That way is possible to keep track of thousands of books in memory without too much trouble. The file is dumped to a json file on each change, but that's just because it is needed for the "search on calibre metadata" function. If we didn't need that I guess that any binary format would be faster.

pazos avatar Jan 03 '21 20:01 pazos

Yeah, if I do this, probably the only extra metadata I'd keep would be the Calibre UUID and maybe last modified date/time, as those are what's sent with the "book count" list.

shermp avatar Jan 03 '21 20:01 shermp

I'm not totally familiar with how the metadata code works or when the file is manipulated, but you could try using a streaming JSON parser and keeping an index in the JSON for read operations (maybe with a caching layer if you read the same thing often), then making an in-memory log of pending updates and write them all at once. Alternatively, a database mirroring the Calibre metadata file and kept in sync with it (regenerating the Calibre metadata file when needed) would be another option, but I would probably avoid this unless absolutely necessary due to the possible race conditions and bugs.

TASKS TO CARRY OUT:
[a] Answer these from the Calibre metadata thread:
(i) What function makes it necessary to dump the file to json on each change?
(ii) Which two items of metadata does the second post say would probably be kept?
(iii) What does the final post propose keeping in memory so updates can be written all at once?
[b] Please carry the Calibre metadata thread forward from its final post.

ITEMS:
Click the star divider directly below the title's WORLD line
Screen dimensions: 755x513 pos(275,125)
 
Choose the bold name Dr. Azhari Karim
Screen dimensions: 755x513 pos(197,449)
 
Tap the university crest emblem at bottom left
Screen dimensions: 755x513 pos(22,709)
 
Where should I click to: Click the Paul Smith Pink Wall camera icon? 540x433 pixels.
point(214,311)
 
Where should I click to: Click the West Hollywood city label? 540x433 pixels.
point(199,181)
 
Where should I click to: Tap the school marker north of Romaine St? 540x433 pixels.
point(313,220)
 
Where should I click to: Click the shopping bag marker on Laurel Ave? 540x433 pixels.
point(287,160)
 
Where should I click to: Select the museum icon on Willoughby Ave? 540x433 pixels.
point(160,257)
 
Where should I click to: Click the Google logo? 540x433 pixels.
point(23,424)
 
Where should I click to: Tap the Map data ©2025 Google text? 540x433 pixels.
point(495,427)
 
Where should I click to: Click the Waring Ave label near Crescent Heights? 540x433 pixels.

...

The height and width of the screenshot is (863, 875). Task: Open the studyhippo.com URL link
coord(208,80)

ANSWERS IN ORDER:
[a]
(i) The "search on calibre metadata" function.
(ii) The Calibre UUID and maybe the last modified date/time.
(iii) A log of pending updates.

[b]
pgaskin avatar Jan 03 '21 20:01 pgaskin

There are actually very few times when the full metadata is actually used. The JSON indexing idea is definitely something I've been thinking about. Do you know of a streaming decoder that can do this? I don't think it can be done with encoding/json.

shermp avatar Jan 03 '21 20:01 shermp

There are actually very few times when the full metadata is actually used. The JSON indexing idea is definitely something I've been thinking about. Do you know of a streaming decoder that can do this? I don't think it can be done with encoding/json.

Doh, helps to RTFM.

Decoder.InputOffset looks to be what I need to build an index.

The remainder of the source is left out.